Paloma Vianey
Paloma Vianey is an interdisciplinary artist from Ciudad Juárez, Mexico, who currently lives and works in Washington, DC. Her work explores the vulnerabilities and violence of her community and narrates her experience crossing the US–Mexico border daily, questioning the political corruptness of this division. As an aftermath of the violence peak in Ciudad Juárez, Vianey began painting during her teenagerhood. As the city flooded with violence and corruption, innocent residents confined at home for protection and painting became an indoor, cathartic activity that gave her a sense of freedom. Since then, Vianey have been using Painting as a visual language for social justice. Through historical, photographical, and anecdotal references, in her work, she creates images that provide both care and reflection to Ciudad Juárez.

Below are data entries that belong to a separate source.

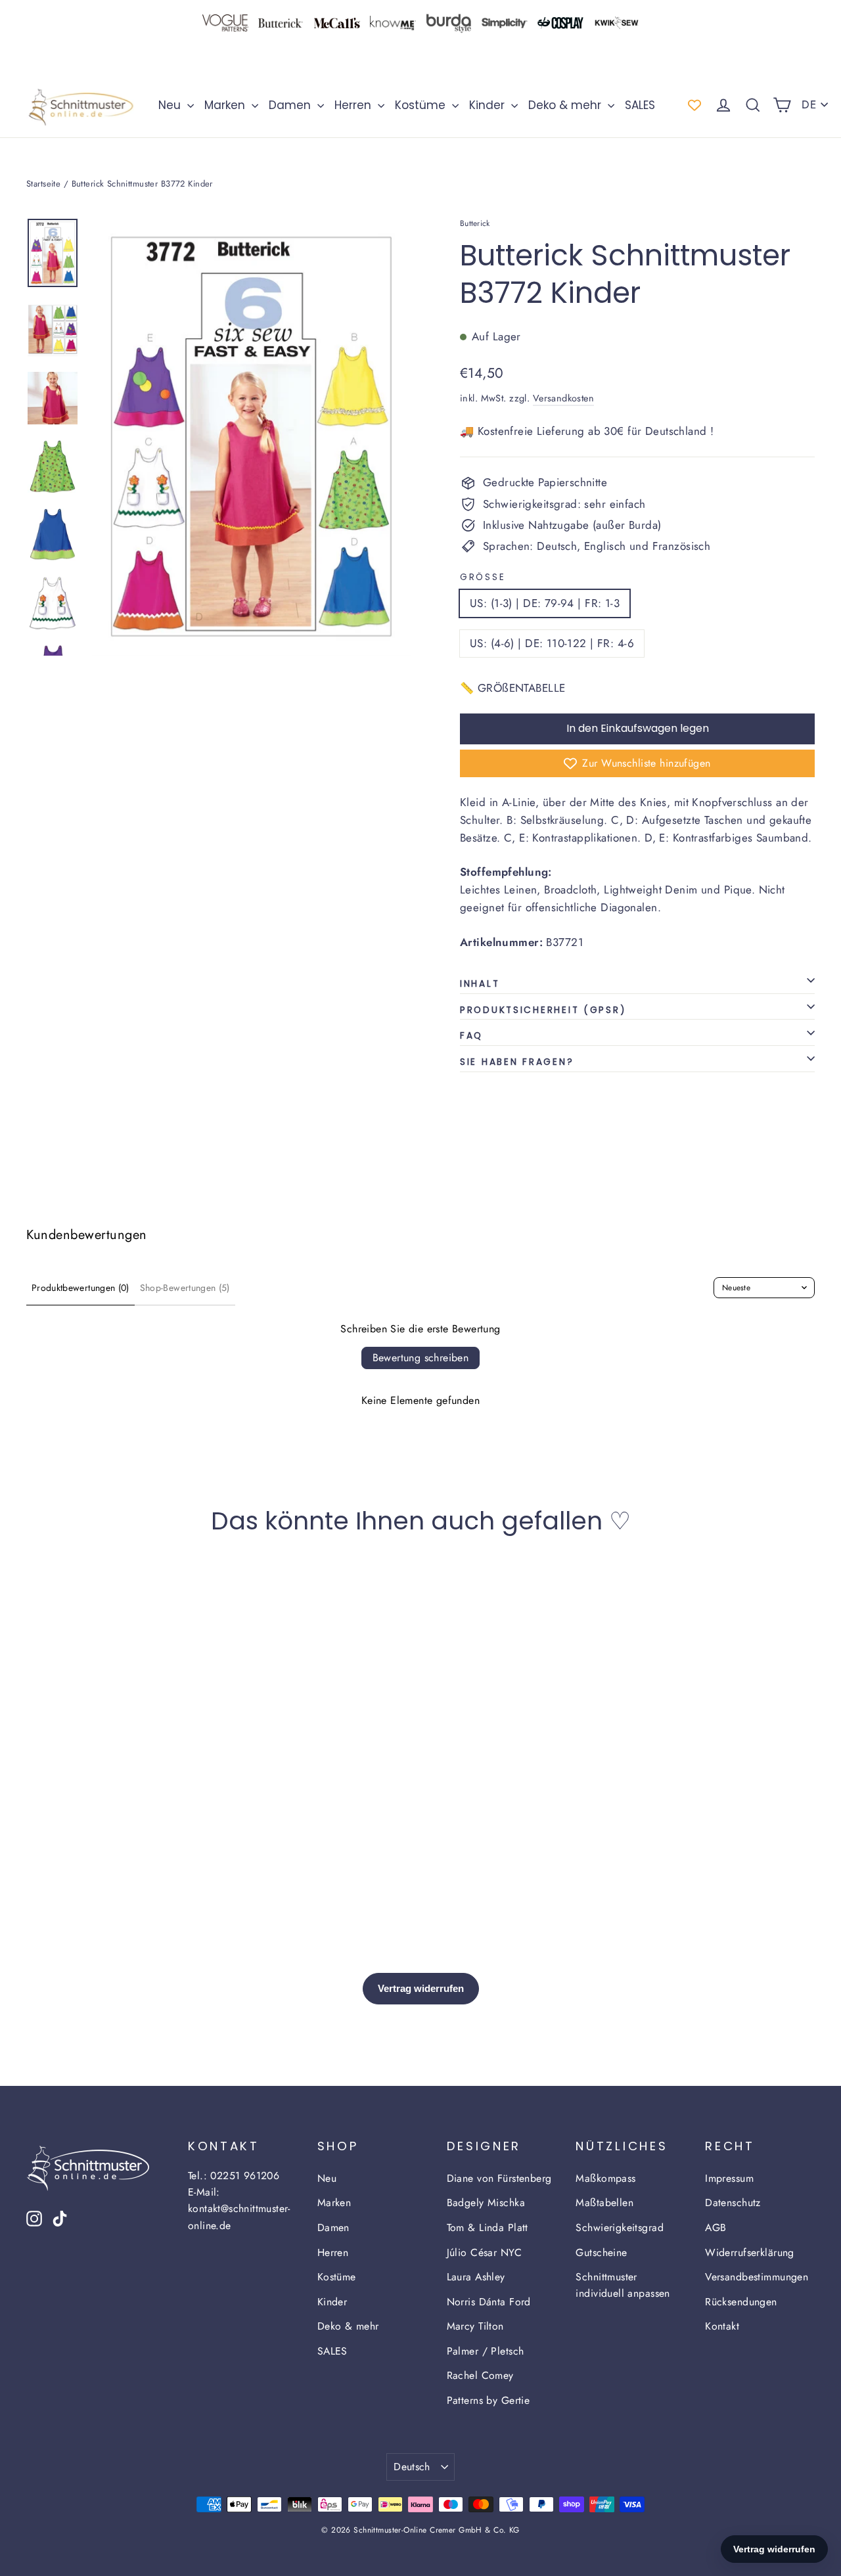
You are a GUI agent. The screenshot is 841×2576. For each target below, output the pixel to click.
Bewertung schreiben (421, 1357)
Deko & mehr (566, 105)
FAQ (471, 1035)
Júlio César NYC (484, 2252)
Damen (291, 105)
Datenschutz (733, 2202)
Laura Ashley (476, 2276)
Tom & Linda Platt (487, 2227)
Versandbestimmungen (756, 2276)
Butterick (475, 223)
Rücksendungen (741, 2301)
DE (809, 104)
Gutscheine (601, 2252)
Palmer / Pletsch (485, 2351)
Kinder (488, 105)
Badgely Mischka (486, 2202)
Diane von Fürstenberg (499, 2178)
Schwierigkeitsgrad (620, 2227)
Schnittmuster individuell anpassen (623, 2285)
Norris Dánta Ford (489, 2301)
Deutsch (412, 2466)
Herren (354, 105)
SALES (640, 105)
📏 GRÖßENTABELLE (512, 688)
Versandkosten (564, 398)
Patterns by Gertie (488, 2400)
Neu (171, 105)
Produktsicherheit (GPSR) (543, 1010)
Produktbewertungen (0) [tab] (80, 1287)
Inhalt (479, 984)
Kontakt (722, 2326)
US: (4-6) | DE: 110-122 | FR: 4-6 (552, 643)
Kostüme (422, 105)
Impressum (729, 2178)
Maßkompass (605, 2178)
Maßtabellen (604, 2202)
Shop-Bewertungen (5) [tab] (185, 1287)
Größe (482, 577)
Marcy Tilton (475, 2326)
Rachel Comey (480, 2375)
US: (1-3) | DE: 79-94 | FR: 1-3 (545, 603)
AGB (715, 2227)
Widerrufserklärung (749, 2252)
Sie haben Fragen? (517, 1062)
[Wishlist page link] (694, 105)
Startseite (43, 183)
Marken (226, 105)
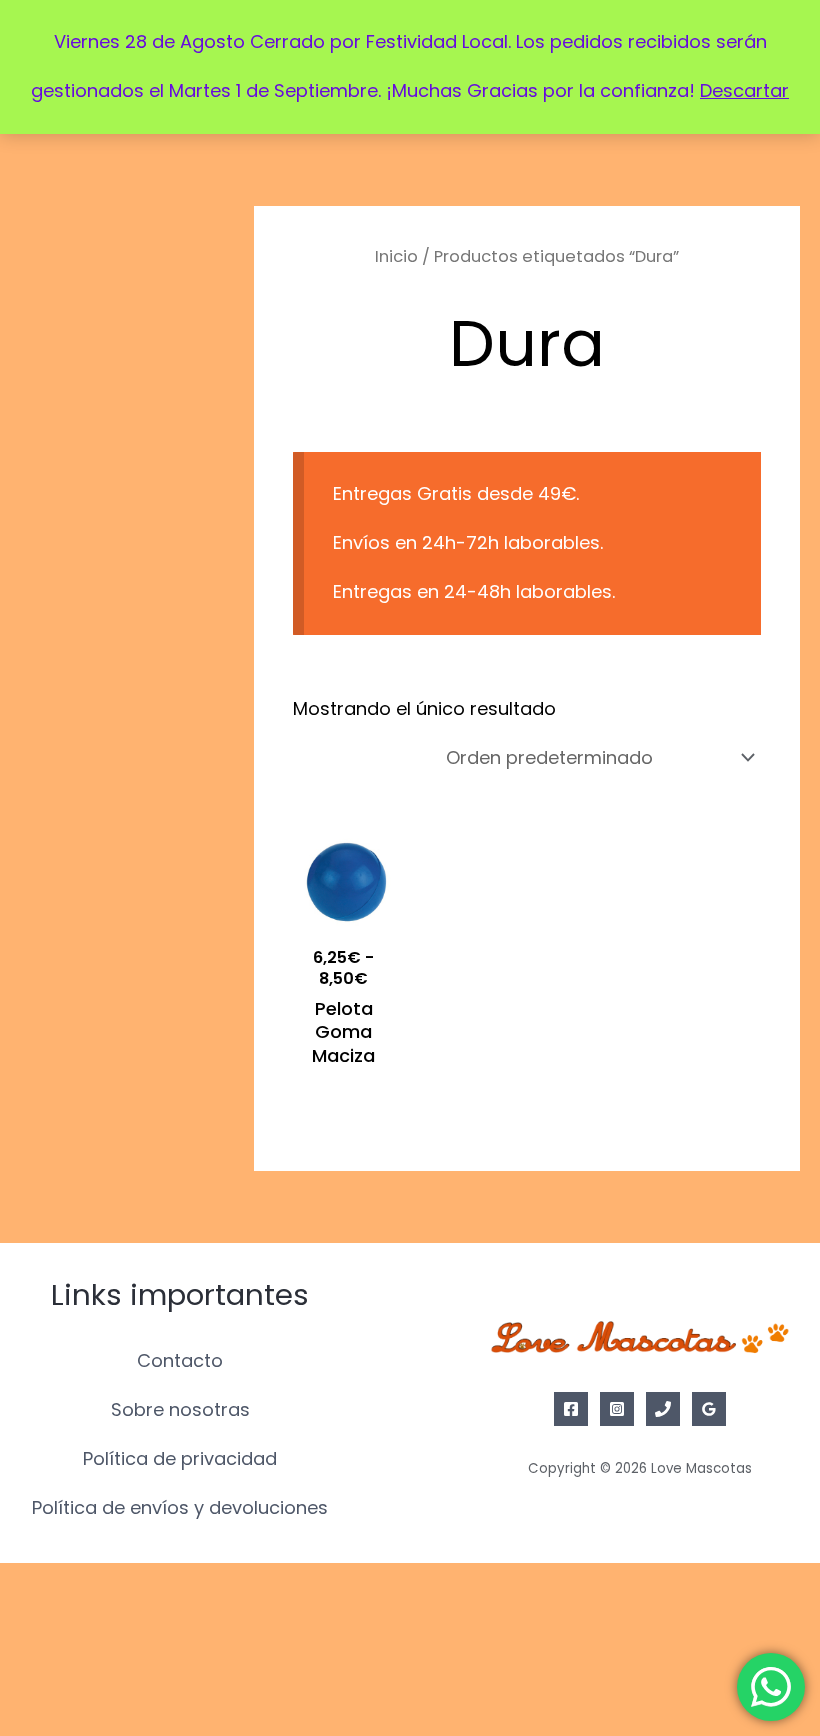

She earned a BA in Art History from The University of Texas at El Paso and an MFA from Cornell University. She has been a recipient of three Elizabeth Greenshields Foundation Grants (2023, 2021, and 2020), a grant from the National Fund of the Arts in Mexico (2020), a scholarship the Institute of Mexicans in the Exterior, and the John Hartell Graduate Award at Cornell University.
Paloma was a scholarship recipient at The Antonio Gala Foundation in Cordova, Spain, and a Mellon Collaborative Studies Fellow. She has a public art installation of 22 ft x 70 ft in an international bridge of the U.S.-Mexico border, Americas-Cordova International Bridge. She has exhibited her work at the Herbert F. Johnson Museum, the Antonio Gala Foundation, Amos Eno Gallery, Jack Hanley Gallery, the Mexican Consulate at El Paso Texas, El Paso Museum of Art, The Stanlee and Gerald Rubin Center for the Visual Arts, and the Archeology and History Museum of El Chamizal. In 2016, she was an intern at The Metropolitan Museum of Art in New York City.